Key Messages
- Families can be all shapes and sizes.
- Some people have family members that are spread across different households, cities, countries.
- Some people have birth family some people have a chosen family.
- Families are about identity, care, connection and belonging.
Learning Intention
Students will:
- Explore and acknowledge the diversity in family structure and composition.
- Develop students' understanding of what constitutes a family.
Time
30 minutes.
Required Resources
- Paper cut-outs of human and animal shapes (elderly person, adult, child, baby, puppy, dog, cat, bird, fish) please see templates we have included at the end of this activity.
- Plain paper for the students to stick their family representations on.
- Glue, scissors, drawing materials.
Teaching Notes
- Building on previous learning, this activity continues to develop the understanding about personal identity, growth and change, and things we need to sustain us (in this case adults and family). Identifying the people who love and care for them helps reinforce students’ sense of belonging and security.
- An increasing number of families do not live together. Family units extend to aunts, uncles, grandparents and communities of friends. Teachers are often challenged by the lack of resources to
represent the diverse backgrounds of students in their classrooms. The following activities draw on the lives of the students in our classrooms, acknowledging and including all the ways that students are growing up.
Procedure
- Introduce the game Simon Says.
- This is a game that creates an awareness of the similarities and differences between students.
- Procedure of game:
– Ask everyone to stand. Say to the students: Simon says if you …
– have a dog as a pet, put a hand on your head
– have a cat as a pet, touch your nose– have a sister, hop on one leg
– have two kids living at your house, take two steps forward
– walk to school, jump up and down
– come to school by car, sit down
– travel to school by bus, wave an arm in the air
– share a bedroom with someone, turn in a circle
– have a baby living with you, cover your ears and so on.

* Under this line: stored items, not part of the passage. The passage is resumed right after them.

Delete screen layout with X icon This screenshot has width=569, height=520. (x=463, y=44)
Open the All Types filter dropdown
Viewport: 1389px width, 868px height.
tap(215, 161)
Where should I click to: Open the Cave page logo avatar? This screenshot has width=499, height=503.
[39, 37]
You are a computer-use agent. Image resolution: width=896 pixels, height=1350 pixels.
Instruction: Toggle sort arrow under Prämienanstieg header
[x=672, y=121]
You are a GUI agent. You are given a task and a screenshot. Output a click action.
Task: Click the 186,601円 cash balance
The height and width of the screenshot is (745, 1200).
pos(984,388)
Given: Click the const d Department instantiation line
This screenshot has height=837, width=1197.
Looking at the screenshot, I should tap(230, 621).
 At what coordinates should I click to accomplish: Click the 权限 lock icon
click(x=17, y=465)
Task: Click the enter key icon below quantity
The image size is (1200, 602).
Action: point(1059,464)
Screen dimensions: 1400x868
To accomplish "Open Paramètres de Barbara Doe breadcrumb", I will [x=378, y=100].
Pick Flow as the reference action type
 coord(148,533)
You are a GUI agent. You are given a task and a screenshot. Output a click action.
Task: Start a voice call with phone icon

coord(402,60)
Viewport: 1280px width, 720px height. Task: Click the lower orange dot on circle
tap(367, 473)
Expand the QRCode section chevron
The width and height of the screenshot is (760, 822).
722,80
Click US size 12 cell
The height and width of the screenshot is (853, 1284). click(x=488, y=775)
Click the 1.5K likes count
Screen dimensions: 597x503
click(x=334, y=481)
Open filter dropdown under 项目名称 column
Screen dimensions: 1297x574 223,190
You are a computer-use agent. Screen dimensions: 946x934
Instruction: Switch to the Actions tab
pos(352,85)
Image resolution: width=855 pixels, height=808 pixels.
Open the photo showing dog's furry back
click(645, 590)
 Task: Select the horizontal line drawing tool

– Point out ways in which the students are the same and ways in which they are different. - Tell students that you are now going to make a chart called, Family Circles – the people in my family.
- Create your own felt, paper or magazine cut-outs so that students can assemble any number of children,
adults and pets to depict their family. Option to use example images provided within this activity. - Create your own family first so they can see what to do. Explain who each person is and your relationship.
Include pets and non-blood related people if appropriate to demonstrate people don’t need to be born into
a family to be considered part of one. - Give students time to think about who they would like to include. Remind students that family members
may not live under the one roof. This can be for reasons such as sheer size (cousins, aunties and so on) or
immigration or divorce. A family is not defined by a single address. A family constitutes qualities such as care,
love and looking after one another. - Students can assemble their family and stick it onto paper to be displayed.
- Some students will want to include family members who don’t live with them but are spread across the
country or the world. Pin up a world map and connect theses family members to where they live by using
coloured wool from the family picture to the map. - Ask the students to tell their family story to the class. Alternatively, they can work in pairs. Ask them to:
– name the figures and describe their relationship
– talk about things they like to do together, such as family gatherings and celebrations. - End the session by confirming for students that families are about care, connection, identity and belonging.
Questioning
- Do families all look the same?
- What can be different about families? (number, gender, roles, ages, abilities, generations)
- What things/features do most families share?
- Do you have to be born into a family or live in the same house/flat to be in a family?